One option is utilising the R&D tax credit.  The R&D tax credit allows companies to benefit from a potential cash refund of 25% of their qualifying expenditure.  Qualifying costs include staffing costs, materials, capital equipment, overhead costs and, with certain restrictions, subcontracting costs, be they to unconnected third parties or universities. 

R&D in the food industry is not just seen in laboratories, it encompasses a wide variety of activities in the entire production chain from primary producer through to the final processor and beyond.  To help identify potential activities being undertaken by your company we have compiled a number of case studies.  The case studies are a few examples of the types of activities that can potentially qualify for inclusion in an R&D tax credit claim under S766 TCA 1997.     

There are strict criteria to be met for activities to qualify, some of which are dealt with in this article. In order to determine if your company is undertaking qualifying R&D activities call a member of our team.

Case studies

Animal feeding strategies
FeedCo specialises in pig production.  Due to the increased cost of feed inputs the company undertook an investigation to determine if compensatory growth could be incorporated into their feeding regimes.

The aim of the project was to reduce feed costs while maintaining current production levels.  FeedCo undertook extensive research into the existing knowledge relating to feed restriction and compensatory growth.  Based on the research, FeedCo hypothesised that following a period of feed restriction pigs could potentially undergo enhanced or accelerated growth and achieve pre-determined inherent slaughter weight.

To assess this, the company initiated a feeding trial involving 200 pigs.  Compensatory growth feeding strategies were shown to affect the organoleptic properties of tenderness of meat in many species.  Consequently, FeedCo assessed the meat quality characteristics to potentially highlight any adverse effects associated with this feeding study through investigative activity that included a sensory taste panel.

New product development
YogCo is a producer of yoghurt and yoghurt drink products.  In order to meet growing consumer demands, YogCo set out to develop a new ready to eat savoury product that could be consumed directly from the carton or used as dressing in salads.

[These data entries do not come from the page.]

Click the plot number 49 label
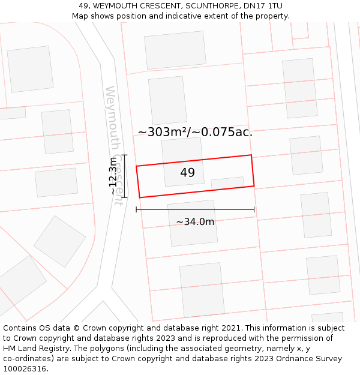pos(187,173)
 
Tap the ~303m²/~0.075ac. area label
pos(195,132)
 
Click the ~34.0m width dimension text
pos(195,221)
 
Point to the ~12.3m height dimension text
pos(112,176)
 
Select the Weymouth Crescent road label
pos(114,145)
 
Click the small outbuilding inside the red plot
pos(227,183)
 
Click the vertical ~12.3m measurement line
pos(124,176)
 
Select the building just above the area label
pos(167,100)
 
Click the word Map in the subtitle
pos(81,16)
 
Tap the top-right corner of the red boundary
pos(251,155)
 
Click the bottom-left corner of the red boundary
pos(140,197)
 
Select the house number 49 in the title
pos(84,6)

At the outset of the project the company undertook research into related products, reviewed the available literature and consulted with numerous ingredient suppliers.  Following extensive research YogCo was scientifically uncertain if it would be possible to incorporate a vegetable portion representing “one of your five a day into the product while still retaining the desired viscosity and consistency.

YogCo was also uncertain if it would be possible to achieve a 3 week shelf life, matching the shelf life of the existing product range and if the product would meet the desired sensory requirements.

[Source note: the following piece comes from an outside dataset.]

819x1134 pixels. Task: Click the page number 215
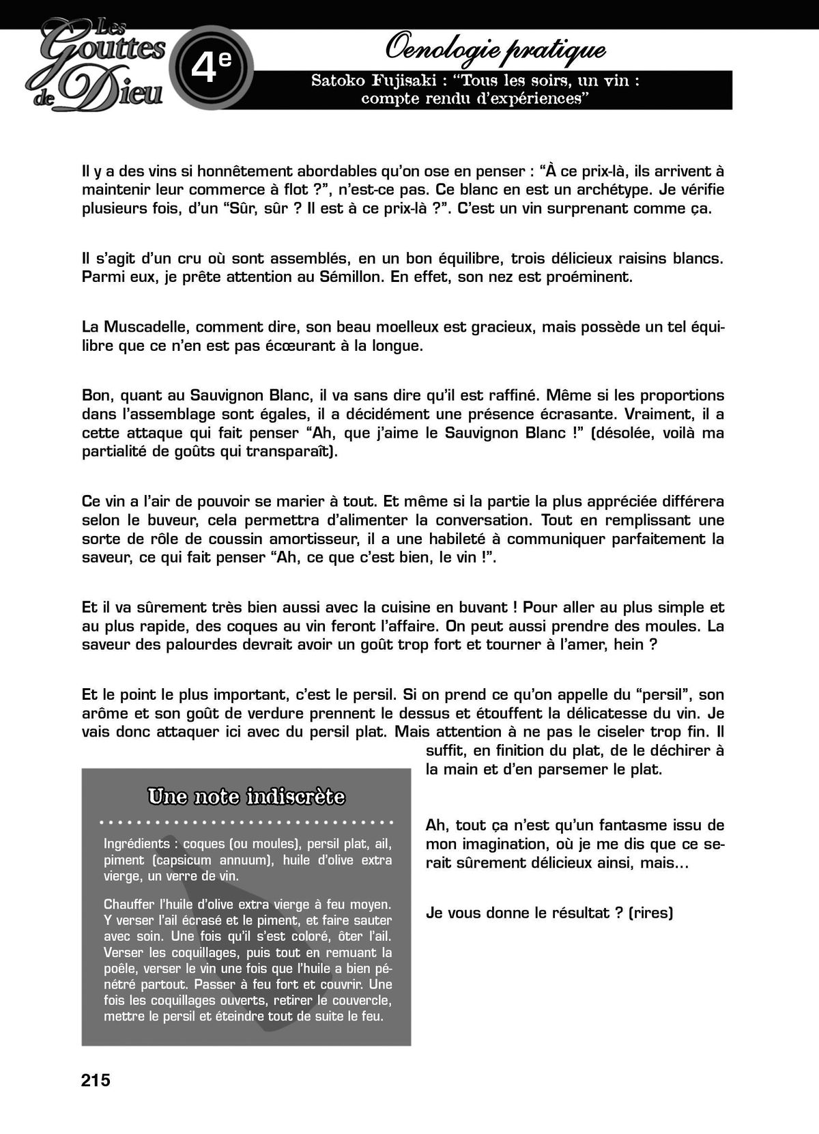96,1080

YogCo carried out kitchen trials, microbial testing, sensory panel testing.  Following six months of experimental investigation, the project was suspended as YogCo could not overcome the many challenges and scientific uncertainties associated with the project.

New/improved machinery
XYZ is a machinery manufacturer supplying new machinery solutions to the fish processing industry.  The company is involved in updating its existing range of machinery.  Through its extensive knowledge and experience in the sector, the company identified the need for a new automated filleting machine.

The requirement was for a unit which addressed the problems within the existing technology including those relating to efficiency, quality, adaptability, cost and functionality.  The company sought to develop a machine that would increase the speed of throughput for the filleting machine, incorporate new technology and reduce down time.  XYZ’s initial investigation into the “state of the art” available on the market showed that it did not meet the functionality and performance objectives.  Throughout the project new concepts were explored, analysed and significant testing undertaken both internally and with selected industry clients.  Throughout the testing process failures were encountered, some were apparent immediately and others after prolonged testing. 

Further R&D and testing would be required to develop a working prototype that meets all requirements.